I also help out at some other places when I can.
Last week I got invited to participate in a forum because the admin liked my style of comments at a place I hang out. So my writing has value to someone.
What is in it for me?
A great time waster for when I am busy waiting.
I can ask a few (even very) technical questions and get them answered.
I also get a few good laughs from the mozillazine forums.
But I see no cash or beer tap coming out of my computer.
At Technocrat you can get paid for any accepted article submitted.
I don't bother and have submitted (and had accepted - not hard) stuff anyway.
"meritocritous to be sure"
This is not always the case - someone may have a great idea and plan, but doesn't mean they shouldn't move on and let others manage it.
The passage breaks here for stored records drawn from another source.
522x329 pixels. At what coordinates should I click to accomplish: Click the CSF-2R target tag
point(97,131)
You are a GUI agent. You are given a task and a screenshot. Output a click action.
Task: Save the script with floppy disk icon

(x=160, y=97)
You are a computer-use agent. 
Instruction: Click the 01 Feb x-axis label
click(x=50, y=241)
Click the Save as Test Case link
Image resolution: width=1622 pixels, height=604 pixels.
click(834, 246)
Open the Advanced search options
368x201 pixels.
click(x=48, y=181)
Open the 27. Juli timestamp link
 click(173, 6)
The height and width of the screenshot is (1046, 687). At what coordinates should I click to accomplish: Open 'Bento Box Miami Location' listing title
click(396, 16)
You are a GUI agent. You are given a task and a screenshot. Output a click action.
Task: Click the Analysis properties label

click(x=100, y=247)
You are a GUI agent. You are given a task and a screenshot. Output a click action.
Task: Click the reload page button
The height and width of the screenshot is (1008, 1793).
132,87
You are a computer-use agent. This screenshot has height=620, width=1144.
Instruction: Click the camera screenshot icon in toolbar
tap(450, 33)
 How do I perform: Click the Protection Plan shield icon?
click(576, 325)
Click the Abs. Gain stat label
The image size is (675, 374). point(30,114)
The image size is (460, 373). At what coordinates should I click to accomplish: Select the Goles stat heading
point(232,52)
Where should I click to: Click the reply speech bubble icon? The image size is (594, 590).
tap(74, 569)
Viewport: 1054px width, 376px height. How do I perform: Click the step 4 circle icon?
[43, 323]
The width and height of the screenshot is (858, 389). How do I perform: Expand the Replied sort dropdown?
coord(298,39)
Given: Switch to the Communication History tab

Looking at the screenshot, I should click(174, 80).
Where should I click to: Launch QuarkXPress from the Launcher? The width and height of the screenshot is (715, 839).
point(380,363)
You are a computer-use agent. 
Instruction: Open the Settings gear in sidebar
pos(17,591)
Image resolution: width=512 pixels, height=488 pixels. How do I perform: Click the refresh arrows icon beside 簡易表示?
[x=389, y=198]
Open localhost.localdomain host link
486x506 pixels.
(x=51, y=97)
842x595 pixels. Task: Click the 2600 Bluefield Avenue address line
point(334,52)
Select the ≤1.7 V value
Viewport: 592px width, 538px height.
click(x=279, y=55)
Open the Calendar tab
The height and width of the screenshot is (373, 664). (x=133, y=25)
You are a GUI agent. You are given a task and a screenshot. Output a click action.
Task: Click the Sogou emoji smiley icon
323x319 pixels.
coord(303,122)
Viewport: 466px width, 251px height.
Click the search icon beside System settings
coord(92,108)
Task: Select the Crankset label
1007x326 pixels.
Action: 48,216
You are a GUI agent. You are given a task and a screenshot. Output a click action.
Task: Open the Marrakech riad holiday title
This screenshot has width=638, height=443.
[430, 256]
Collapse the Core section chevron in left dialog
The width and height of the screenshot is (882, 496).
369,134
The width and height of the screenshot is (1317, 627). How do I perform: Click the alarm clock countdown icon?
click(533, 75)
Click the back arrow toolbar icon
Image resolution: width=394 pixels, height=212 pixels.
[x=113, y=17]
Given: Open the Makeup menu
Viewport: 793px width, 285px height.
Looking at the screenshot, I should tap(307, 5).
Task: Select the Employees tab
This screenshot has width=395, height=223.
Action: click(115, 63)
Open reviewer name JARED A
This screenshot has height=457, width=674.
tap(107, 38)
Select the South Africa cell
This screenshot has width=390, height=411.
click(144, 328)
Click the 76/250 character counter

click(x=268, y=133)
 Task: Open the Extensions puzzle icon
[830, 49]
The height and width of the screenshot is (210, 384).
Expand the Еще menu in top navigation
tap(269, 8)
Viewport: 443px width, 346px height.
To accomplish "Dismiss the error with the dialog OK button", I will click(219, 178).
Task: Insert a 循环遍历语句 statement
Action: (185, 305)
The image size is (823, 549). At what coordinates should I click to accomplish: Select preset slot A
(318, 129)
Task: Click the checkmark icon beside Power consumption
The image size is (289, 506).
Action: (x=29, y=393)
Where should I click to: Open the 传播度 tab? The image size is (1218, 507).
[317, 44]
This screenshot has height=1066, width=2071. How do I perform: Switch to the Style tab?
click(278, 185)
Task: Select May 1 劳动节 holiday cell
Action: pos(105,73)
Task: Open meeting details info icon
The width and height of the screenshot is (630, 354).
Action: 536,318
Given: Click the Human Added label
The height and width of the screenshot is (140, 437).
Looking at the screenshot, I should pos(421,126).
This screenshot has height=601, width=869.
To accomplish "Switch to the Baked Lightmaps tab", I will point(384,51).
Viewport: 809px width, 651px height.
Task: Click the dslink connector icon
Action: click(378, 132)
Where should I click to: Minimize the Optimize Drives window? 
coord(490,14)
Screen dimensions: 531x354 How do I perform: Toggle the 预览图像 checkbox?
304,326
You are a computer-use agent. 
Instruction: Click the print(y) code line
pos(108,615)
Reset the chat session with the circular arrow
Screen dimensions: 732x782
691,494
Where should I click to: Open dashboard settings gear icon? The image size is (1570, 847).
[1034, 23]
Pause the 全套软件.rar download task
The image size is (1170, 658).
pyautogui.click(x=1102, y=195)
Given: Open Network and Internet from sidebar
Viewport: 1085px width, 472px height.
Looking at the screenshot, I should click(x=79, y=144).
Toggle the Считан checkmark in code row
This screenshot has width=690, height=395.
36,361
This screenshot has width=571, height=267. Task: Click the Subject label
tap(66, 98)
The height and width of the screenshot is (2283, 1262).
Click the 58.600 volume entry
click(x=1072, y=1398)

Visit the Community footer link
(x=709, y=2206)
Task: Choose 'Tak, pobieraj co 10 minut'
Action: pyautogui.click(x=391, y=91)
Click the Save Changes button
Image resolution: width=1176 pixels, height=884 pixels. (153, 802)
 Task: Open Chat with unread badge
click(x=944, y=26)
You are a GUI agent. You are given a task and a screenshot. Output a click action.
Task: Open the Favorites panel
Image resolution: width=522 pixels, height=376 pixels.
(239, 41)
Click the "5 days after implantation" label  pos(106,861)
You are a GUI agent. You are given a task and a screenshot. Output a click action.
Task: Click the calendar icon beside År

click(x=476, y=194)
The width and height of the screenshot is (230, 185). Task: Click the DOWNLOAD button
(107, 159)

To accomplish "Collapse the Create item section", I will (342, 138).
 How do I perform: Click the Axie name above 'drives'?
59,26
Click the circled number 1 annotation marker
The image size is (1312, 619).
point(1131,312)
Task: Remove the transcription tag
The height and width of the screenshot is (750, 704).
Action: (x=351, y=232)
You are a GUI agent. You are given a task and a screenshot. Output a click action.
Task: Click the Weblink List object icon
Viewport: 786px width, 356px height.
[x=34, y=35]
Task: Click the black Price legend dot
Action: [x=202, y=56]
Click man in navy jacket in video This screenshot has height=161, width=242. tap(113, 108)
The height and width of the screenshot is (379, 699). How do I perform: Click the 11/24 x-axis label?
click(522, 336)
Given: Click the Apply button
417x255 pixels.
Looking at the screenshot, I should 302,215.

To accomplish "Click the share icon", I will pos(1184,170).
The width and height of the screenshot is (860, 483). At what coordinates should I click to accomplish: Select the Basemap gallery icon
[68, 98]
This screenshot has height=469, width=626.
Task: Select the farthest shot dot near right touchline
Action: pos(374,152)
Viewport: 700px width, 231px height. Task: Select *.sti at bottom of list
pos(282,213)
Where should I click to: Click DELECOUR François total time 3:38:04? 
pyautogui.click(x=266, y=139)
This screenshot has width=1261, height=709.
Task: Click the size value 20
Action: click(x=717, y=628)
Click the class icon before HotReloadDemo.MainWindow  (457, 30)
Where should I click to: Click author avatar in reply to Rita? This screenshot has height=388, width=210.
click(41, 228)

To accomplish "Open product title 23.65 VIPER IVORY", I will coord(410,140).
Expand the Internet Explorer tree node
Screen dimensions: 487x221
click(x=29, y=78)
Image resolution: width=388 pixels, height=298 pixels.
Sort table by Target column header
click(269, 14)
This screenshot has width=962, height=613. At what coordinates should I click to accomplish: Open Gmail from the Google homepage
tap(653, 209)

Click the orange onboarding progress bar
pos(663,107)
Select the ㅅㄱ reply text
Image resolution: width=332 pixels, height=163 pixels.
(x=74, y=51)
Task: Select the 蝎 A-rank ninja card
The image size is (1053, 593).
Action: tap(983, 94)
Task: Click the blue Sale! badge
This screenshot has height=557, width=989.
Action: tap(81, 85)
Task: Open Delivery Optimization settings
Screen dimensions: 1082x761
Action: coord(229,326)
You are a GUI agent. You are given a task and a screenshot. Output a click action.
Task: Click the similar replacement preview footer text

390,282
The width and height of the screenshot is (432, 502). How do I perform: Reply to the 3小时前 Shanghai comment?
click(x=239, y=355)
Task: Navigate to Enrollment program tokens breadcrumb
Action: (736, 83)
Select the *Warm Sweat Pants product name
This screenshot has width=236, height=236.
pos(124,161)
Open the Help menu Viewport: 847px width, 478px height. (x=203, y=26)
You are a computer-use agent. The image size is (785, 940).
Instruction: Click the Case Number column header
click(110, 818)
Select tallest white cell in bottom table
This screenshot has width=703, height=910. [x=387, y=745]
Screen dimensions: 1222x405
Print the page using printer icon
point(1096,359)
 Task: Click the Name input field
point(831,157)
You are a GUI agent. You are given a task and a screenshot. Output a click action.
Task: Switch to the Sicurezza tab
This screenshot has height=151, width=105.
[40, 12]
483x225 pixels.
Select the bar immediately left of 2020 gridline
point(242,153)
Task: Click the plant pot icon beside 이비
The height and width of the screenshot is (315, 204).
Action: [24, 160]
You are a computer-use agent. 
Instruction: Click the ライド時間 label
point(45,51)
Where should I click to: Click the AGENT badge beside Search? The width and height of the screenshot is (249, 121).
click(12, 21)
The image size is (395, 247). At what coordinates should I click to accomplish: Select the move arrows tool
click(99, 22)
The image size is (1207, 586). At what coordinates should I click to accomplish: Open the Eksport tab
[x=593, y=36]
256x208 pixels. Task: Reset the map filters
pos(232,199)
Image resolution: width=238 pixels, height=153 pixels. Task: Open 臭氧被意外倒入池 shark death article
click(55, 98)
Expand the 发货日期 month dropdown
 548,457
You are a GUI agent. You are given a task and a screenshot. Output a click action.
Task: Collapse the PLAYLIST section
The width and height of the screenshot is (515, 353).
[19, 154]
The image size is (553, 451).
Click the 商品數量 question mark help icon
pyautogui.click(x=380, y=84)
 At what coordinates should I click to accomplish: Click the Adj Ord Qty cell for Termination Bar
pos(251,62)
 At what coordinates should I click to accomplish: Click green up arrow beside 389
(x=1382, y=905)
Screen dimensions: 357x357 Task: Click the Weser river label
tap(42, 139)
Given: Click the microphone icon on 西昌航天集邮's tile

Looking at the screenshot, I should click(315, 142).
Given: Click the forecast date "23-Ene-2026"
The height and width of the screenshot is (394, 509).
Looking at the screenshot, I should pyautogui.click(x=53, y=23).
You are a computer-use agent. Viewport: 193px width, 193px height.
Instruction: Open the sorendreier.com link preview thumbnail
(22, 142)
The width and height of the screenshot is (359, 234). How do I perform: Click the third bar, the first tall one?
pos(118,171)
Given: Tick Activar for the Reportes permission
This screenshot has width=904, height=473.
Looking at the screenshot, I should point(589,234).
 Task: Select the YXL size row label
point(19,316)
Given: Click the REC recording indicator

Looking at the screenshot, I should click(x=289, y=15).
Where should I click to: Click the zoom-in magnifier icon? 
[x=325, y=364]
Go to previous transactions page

You won't a list of failed or forked projects? Evolution at work.
"Before launching the new Netscape I realized that Reddit, NewsVine, Delicious, and DIGG were all driven by a small number of highly-active users"
At what point does some enterprising programmer write a bot that can get a $1,000 month at least for a while? Maybe setup the id to start with and let the bot do the work? The bot doesn't need to pass a Turing test, all it needs to do Eliza like is regurgitate on the userid's fave themes with the latest links.
Kropotkin's writing are a good read even if you disagree completely with his conclusions - his work on co-operation vs competition (from studying nature in Siberia) is welll written and interesting.
as I am likely to have a lot of free time soon, is the cash for comment offer invitation only?
Karl: My sympathies. This is what exponential distribution *means*.
tqft: When I get bought-out or go IPO, I will issue you stock-options at the appropriate valuation :-).